▶ [EXERCISE DESCRIPTION]: From the line bearing "Screen dimensions: 1154x506" down to the final line of the records below, give every line again exactly and add nothing.

▶ [DATA SECTION]:
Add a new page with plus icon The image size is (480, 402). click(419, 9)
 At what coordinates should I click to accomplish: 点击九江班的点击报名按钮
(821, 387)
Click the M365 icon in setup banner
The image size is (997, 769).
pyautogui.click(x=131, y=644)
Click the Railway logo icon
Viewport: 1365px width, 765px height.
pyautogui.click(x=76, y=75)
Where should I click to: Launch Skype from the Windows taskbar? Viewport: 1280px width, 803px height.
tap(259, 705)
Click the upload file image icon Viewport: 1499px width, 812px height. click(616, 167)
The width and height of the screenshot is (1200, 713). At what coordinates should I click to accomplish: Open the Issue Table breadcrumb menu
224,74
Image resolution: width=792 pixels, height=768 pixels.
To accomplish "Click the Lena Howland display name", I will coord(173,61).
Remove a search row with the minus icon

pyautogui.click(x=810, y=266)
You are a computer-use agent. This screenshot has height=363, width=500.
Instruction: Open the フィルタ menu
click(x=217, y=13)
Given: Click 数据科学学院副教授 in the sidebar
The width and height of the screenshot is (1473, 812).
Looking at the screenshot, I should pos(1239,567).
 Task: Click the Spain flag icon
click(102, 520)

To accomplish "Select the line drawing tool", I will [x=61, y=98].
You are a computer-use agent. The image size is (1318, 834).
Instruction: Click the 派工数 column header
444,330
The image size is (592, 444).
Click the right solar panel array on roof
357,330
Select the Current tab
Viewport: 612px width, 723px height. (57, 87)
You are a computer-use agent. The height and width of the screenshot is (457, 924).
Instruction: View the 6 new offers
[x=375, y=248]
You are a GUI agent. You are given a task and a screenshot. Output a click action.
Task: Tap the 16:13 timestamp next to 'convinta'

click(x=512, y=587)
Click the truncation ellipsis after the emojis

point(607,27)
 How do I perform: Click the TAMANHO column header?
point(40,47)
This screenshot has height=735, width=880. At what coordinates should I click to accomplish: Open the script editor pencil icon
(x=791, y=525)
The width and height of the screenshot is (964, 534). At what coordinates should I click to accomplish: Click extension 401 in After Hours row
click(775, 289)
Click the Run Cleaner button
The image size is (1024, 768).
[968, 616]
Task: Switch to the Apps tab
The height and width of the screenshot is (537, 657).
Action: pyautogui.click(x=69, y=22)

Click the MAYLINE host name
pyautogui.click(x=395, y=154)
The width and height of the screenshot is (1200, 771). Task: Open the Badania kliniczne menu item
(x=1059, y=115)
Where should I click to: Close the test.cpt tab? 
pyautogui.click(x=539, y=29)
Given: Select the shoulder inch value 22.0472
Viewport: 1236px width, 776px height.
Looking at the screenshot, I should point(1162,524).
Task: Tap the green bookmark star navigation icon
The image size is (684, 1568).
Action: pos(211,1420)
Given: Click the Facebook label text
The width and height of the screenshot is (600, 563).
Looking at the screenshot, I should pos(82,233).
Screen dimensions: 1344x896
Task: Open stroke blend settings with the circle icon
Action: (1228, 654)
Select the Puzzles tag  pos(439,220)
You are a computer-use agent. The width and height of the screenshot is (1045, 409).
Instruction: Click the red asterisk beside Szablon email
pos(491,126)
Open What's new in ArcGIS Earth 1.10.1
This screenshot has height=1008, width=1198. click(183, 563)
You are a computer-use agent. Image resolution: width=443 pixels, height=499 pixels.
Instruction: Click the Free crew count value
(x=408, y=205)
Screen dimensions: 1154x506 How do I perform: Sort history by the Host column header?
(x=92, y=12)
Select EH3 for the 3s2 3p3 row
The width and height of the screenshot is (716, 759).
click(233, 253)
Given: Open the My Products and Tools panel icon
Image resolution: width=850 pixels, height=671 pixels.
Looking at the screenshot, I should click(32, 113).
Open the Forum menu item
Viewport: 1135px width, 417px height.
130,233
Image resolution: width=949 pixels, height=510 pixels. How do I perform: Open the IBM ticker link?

▶ [EXPECTED ANSWER]:
Screen dimensions: 1154x506 How do I perform: Sort history by the Host column header?
(x=92, y=12)
Select EH3 for the 3s2 3p3 row
The width and height of the screenshot is (716, 759).
click(233, 253)
Given: Open the My Products and Tools panel icon
Image resolution: width=850 pixels, height=671 pixels.
Looking at the screenshot, I should click(32, 113).
Open the Forum menu item
Viewport: 1135px width, 417px height.
130,233
Image resolution: width=949 pixels, height=510 pixels. How do I perform: Open the IBM ticker link?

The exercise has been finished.